CAPITOLWIRE.COM: Sestak challenges Specter to six debates in primary

Published on Capitolwire.com:

HARRISBURG, Pa. (AP, Jan. 12) – U.S. Rep. Joe Sestak on Tuesday challenged Sen. Arlen Specter to a series of debates in the run-up to Pennsylvania’s Democratic primary, but the Specter campaign suggested that one debate may be its limit.

Sestak, a second-term congressman who is trailing Specter in the polls and fundraising, said he wants to face off with the fifth-term senator in at least one public forum in each of the state’s six media markets.

Sestak said Specter, who abandoned a more than four-decade affiliation with the Republican Party and became a Democrat last year, should be held accountable for votes he cast with the GOP over the years and particularly the domestic policies of former President George W. Bush.

“I believe Arlen Specter’s politics have failed Pennsylvania,” Sestak said at a news briefing at the headquarters of The Patriot-News in Harrisburg. “I don’t see how we can ask someone who got us into this mess to help get us out. The stakes are too high.”

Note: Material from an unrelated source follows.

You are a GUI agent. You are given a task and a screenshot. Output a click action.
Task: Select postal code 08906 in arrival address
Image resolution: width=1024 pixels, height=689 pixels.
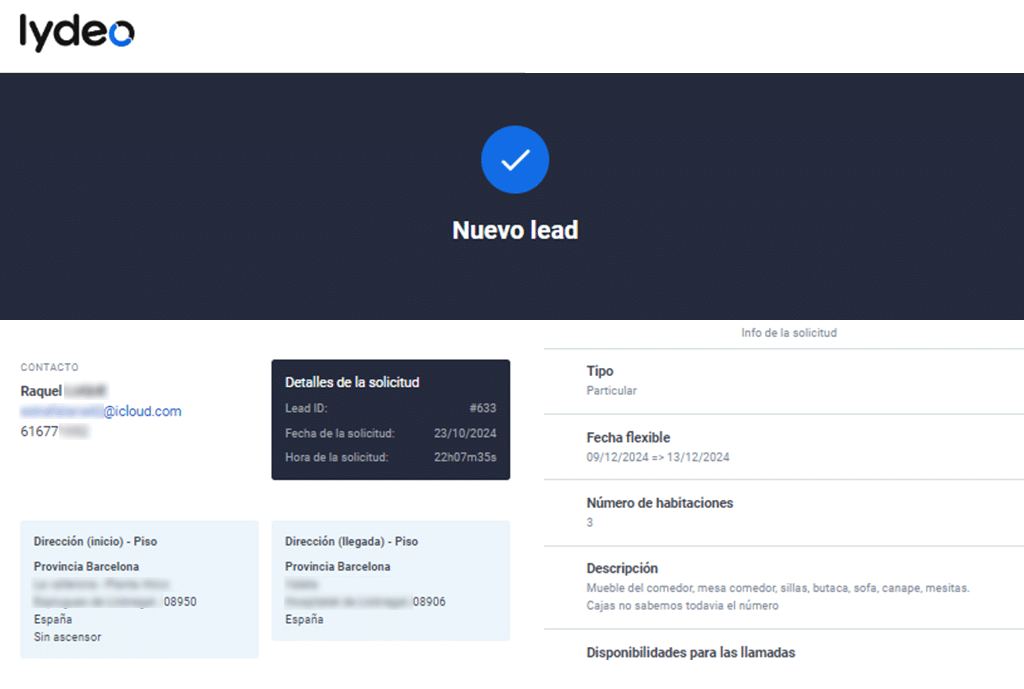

A campaign spokesman for Specter said the senator has traditionally participated in a single debate aired on statewide television during primary-election campaigns. All of those were GOP primaries.

“We’re hopeful that can be arranged again this time,” said the spokesman, Christopher Nicholas.

“All incumbents are held accountable for their votes,” Nicholas said. “Congressman Sestak will be held accountable for the 127 votes he missed in Congress so far, which gives him the worst attendance record of any Pennsylvania representative.”

Sestak campaign spokesman Jonathan Dworkin responded that Sestak has cast his vote 94 percent of the time and that the votes he missed were “mainly procedural.”

The May 18 primary will be Specter’s first Senate election as a Democrat.

As of the end of September, Specter’s campaign war chest totaled $8.7 million, in contrast with Sestak’s $4.2 million, according to federal campaign finance reports.

A Quinnipiac University poll in December showed Specter, who is backed by party leaders including President Barack Obama, leading Sestak in the primary, 53 percent to 30 percent, with 15 percent of Democrats undecided.

“My challenge is (to win over) the undecided,” Sestak said. “It’s why we’re going everywhere to talk” to Pennsylvania voters.

The same poll showed Specter and former U.S. Rep. Pat Toomey tied in a hypothetical general election matchup, each with 44 percent of the vote. Eleven percent of voters were undecided.

Toomey lost the 2004 GOP primary to Specter by 17,000 votes out of 1 million cast, and is widely considered the front-runner for the Republican nomination against Specter this year.

Specter switched parties in April, less than two weeks after Toomey announced his candidacy, saying he could not win the nomination for a sixth term in a GOP that had grown increasingly conservative.